When you are finished adding groups and individuals to mail-message distribution, press F10 to send the MIME file.

If you addressed your MIME file to some Groups, you will receive the following screen:

Figure 14- Collapse / expand Groups

  • Select collapse not to expand groups. In this way you would not let the recipients know the names and the e-mail addresses of the other recipientes. This is a good rule to prevent spammimg.
  • Select expand to have all names and addresses from groups displayed to the receivers. Some of the receivers may not like it.

After this, your e-mail is being sent.




7.Send yourself some MIME files
Why don't you try to send some MIME files to your e-mail address? This will provide you some evidence of what you can achieve.
Just press this button.




8.Some considerations
  1. Not a mail tool, just a prototype
    This utility, made of commands like wrkaddr, wrkgrp, crtmime, sndmime. The ILE-RPG programs invoked by these commands use very powerful commands and procedures documented in pages Main utilities and Service program. By using those commands and procedures in your ILE programs you can rather easily automate your IBM i e-mailing processes.
  2. Text/plain or Text/Html?
    Text/Html provides a far better message representation than Text/plain. It however requires some HTML knowledge.
    If you use just Text/plain (or Text/source-member), some MMAIL procedures create in the mail-message two versions of the text: one in text/plain and one in text/html. Usually mailers present the text/html version of the text, which looks better. Of course, this converted text/html version does not provide different fonts and colors, as you would obtain with a true text/html of yours.
  3. Embedding and attaching.
    This utilty allows for embedding a single text item into the mail-message body. All other items are attached. Binary stream files are attached in Base64 format.

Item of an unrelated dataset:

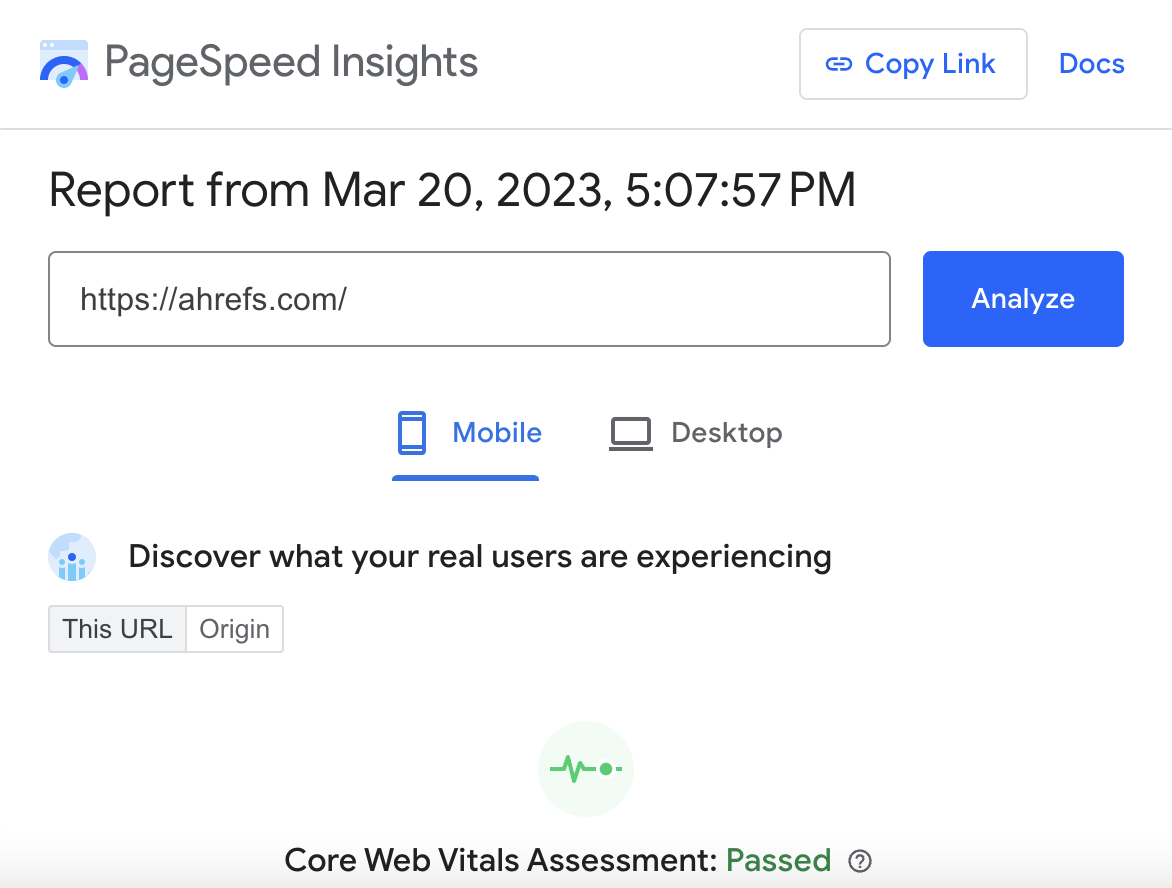
Task: Switch data scope back to This URL
Action: (117, 629)
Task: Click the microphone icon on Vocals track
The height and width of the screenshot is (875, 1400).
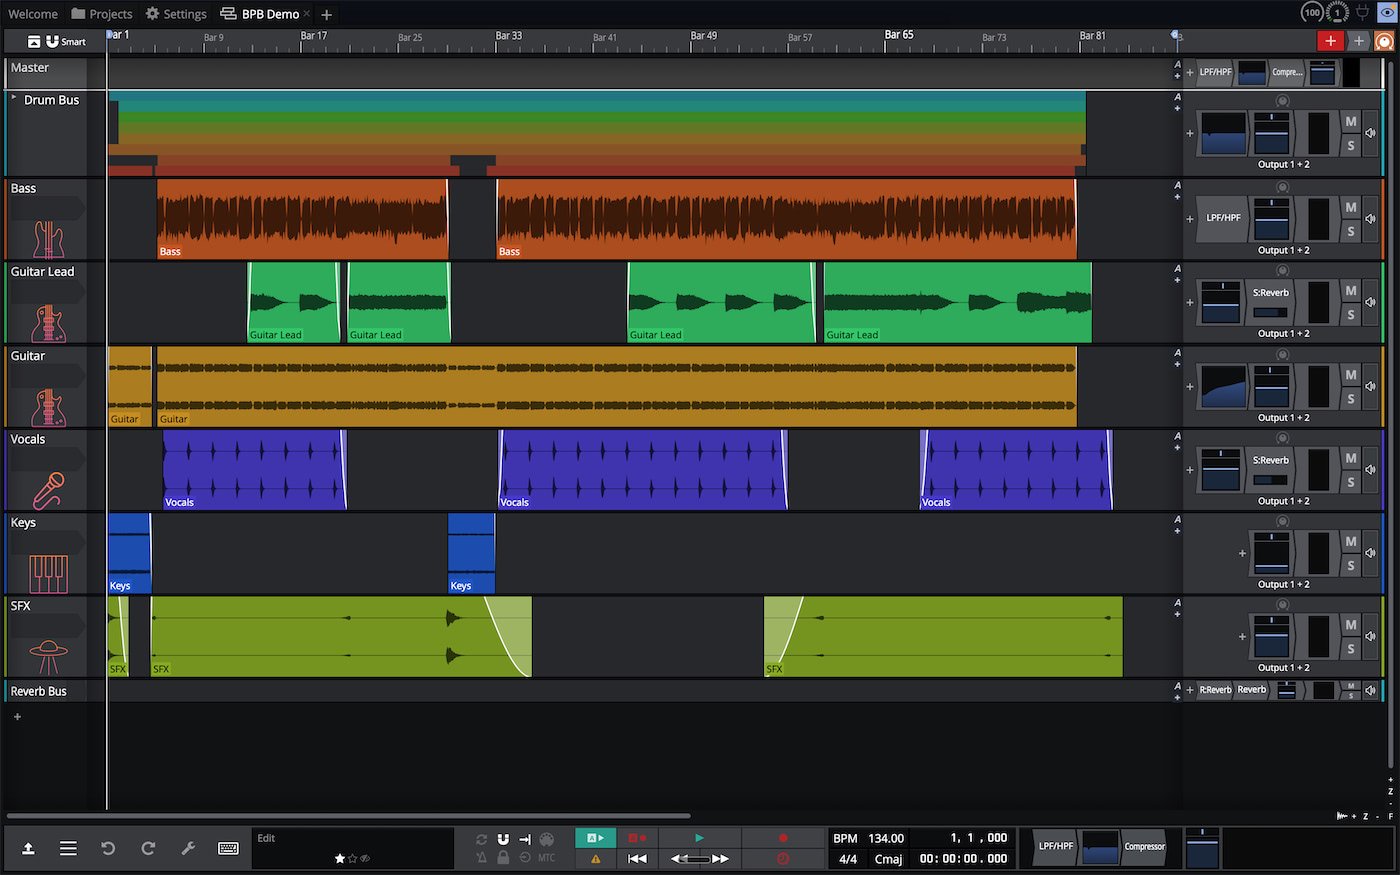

Appendix A - Special support for database files, source members, and spool files

In order to allow for embedding / attaching database files, source members, and spool files, three fictitious "content-types" are provided through command mmail/crtmime:

  • text/source-member
  • text/spool
  • text/database-file

Content-type text/source-member
By selecting this content-type you will receive a special window that allows to import a source member (the source member will be copied to an IFS stream file). Source member text can be embedded in the body or attached.

Content-type text/spool
By selecting this content-type you will receive a special window that allows to import a spool file (the spool file will be copied to an IFS stream file). The generated text is attached to the mail-message and is assigned is assigned content-type text/plain.
Note. You may ask a spool file to be converted to PDF (please check the prerequisites). Spool files converted to PDF's are added as attachments in Base64 format.

Content-type text/database-file
By selecting this content-type you will receive a special window that allows to import a database file member. The database file member is copied to a source file member, then the source file member is copied to a stream file. The resulting text is attached to the mail-message and is assigned the content-type text/plain.
Note. Only the initial 2,000 bytes of each record are taken. Non-character data are taken "as is".